Opinion
01-21-1929
John A. Hines, of Montclair, and Philip J. Schotland, of Newark, for defendants Charles E. Van Vleck, H. Russ Van Vleck, and William B. Cross. Basil M. Stevens, of Montclair, for defendants Adams, Boyd, and Engle. M. Casewell Heine, of Newark, for defendant Joseph Van Vleck.
Suit by Carl F. Copp and others against Joseph Van Vleck and others. Decree advised in accordance with opinion.
John A. Hines, of Montclair, and Philip J. Schotland, of Newark, for defendants Charles E. Van Vleck, H. Russ Van Vleck, and William B. Cross.
Basil M. Stevens, of Montclair, for defendants Adams, Boyd, and Engle.
M. Casewell Heine, of Newark, for defendant Joseph Van Vleck.
CHURCH, Vice Chancellor. The Montclair Club, a New Jersey corporation, borrowed from the late Joseph Van Vleck $18,000, for which promissory notes in the amount of $1,000 each were issued. They provide as follows:
"If and when the preferred stock of the said corporation shall in whole or in part, be redeemed or paid off by the corporation, all notes of this series shall be entitled to payment and shall be paid up to the par value thereof, pro rata, therewith, and upon dissolution of the corporation and distribution of its assets, all notes of this series shall be entitled to payment and shall be paid up to the par value thereof next prior to and before any distribution of property shall be made to the holders of the preferred stock."
A resolution was passed by the club on September 23, 1925, which provided, first, for a payment of a dividend of 30 per cent upon the preferred stock; second, a payment of interest up to 30 per cent. of the par value of the notes; and, third, "that at the same time and in connection with such payment [interest on the face value of the notes] the principal of said notes be repaid upon the surrender of the notes."
On September 28, 1925, Mr. Boyd, the club's attorney, and Mr. Hines, acting for the holders of half the notes, met. Mr. Hines was informed of the offer, read the resolution, and received the face value of the notes. They were canceled in his presence and with his consent. At the same time, the sum of $2,700 —30 per cent. interest on the notes—was paid to him.

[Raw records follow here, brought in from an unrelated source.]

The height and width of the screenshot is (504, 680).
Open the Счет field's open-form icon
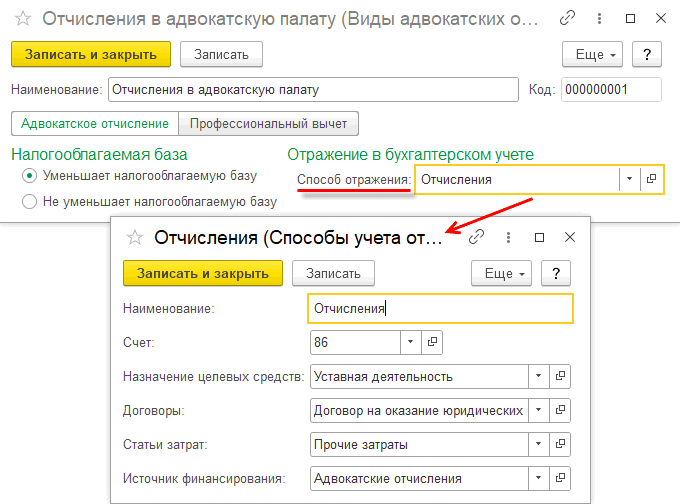point(433,342)
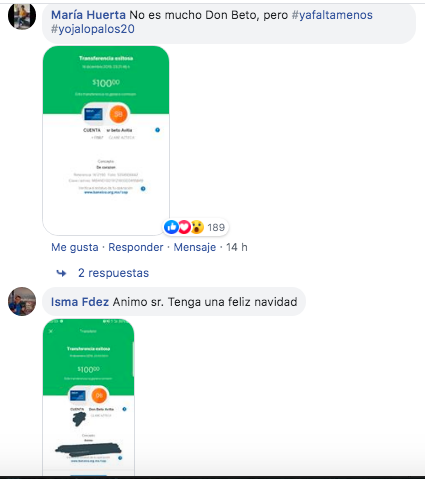Open María's $100 transfer receipt image
Screen dimensions: 425x479
pyautogui.click(x=106, y=140)
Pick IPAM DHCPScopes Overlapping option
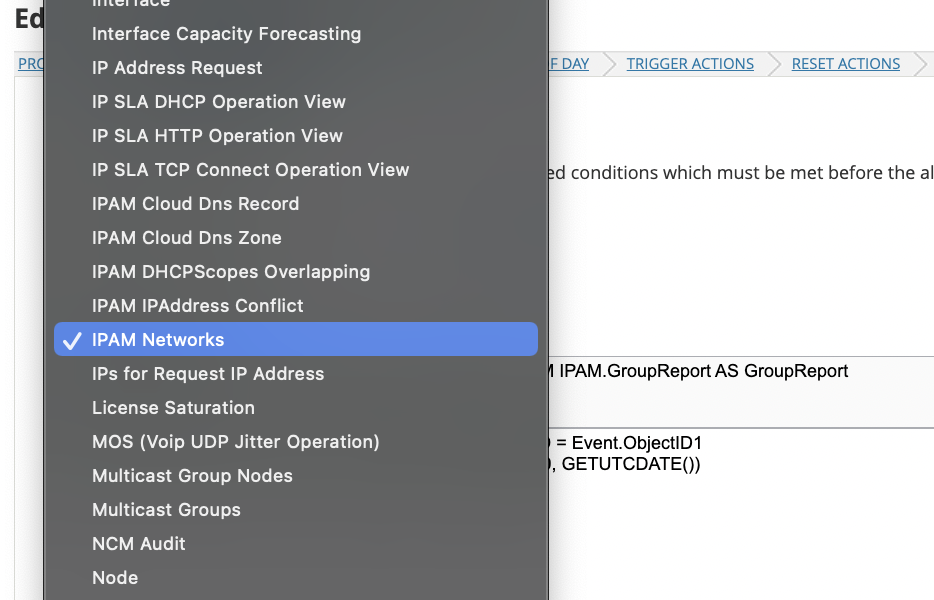 pos(231,272)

On October 3, 1925, Mr. Littlefield, representing owners of the remaining notes, met Mr. Boyd, was paid their face value with 30 per cent. interest, surrendered them, and they were canceled in his presence and with his consent. The Montclair Club was dissolved April 8, 1926, about 6 months after the last notes were surrendered.
The defendants claim they are entitled to share in the distribution of the assets of the club so as to put them on a basis of equality with the preferred stockholders. They insist that complainants, as directors of the dissolved club, are trustees for the benefit of its creditors; namely, the noteholders. They base this on the General Corporation Act (2 Compiled Statutes 1910, p. 1635, § 54): "Upon the dissolution in any manner of any corporation, the directors shall be trustees thereof," etc., for the benefit of all creditors, stockholders, etc. This, of course, means creditors and stockholders in existence at the time of the dissolution.
When the notes were surrendered, the club had not been dissolved and was not dissolved until six months thereafter. Therefore these sections of the Corporation Act do not apply.
At the time of this transaction, the relationship between the corporation and the noteholders was merely that of debtor and creditor. The club offered to pay the face value of the notes and 30 per cent. interest immediately to cancel the debt. The consideration was the immediate receipt of a very substantial sum of money, instead of an undetermined amount in an uncertain future. I do not think they were led to believe that when they were paid the preferred stockholders were receiving the par value of their stock. They, themselves, were holders of the preferred stock, and they must have known such was not the case. The resolution of September 23, 1925, contained no such provision and no steps toward dissolution had been taken. Neither do I believe they were led to believe that the payment of 30 per cent. interest on their notes would put them on a basis of equalitywith the dividend which might eventually be paid to the holders of the preferred stock. The president of the club and its attorney both deny that any such representations were made.
They were represented by able counsel, and their position as stockholders gave them every opportunity to learn the exact situation. They parted willingly with their notes, and there was no fraud or mistake to induce them to permit the notes to be canceled.
"Where the holder of a bill or a note delivers up or cancels the obligation with the intent and for the purpose of discharging the same, and there is no fraud or mistake, such surrender operates as a release and a discharge of liability thereon." 8 Corpus Juris, 613, citing numerous cases, among them Vanderbeck v. Vanderbeck, 30 N. J. Eq. 265.
I do not think that these former noteholders are entitled to any further share in the fund now in the hands of the trustees as a result of the club's dissolution. I will advise a decree in accordance with these conclusions.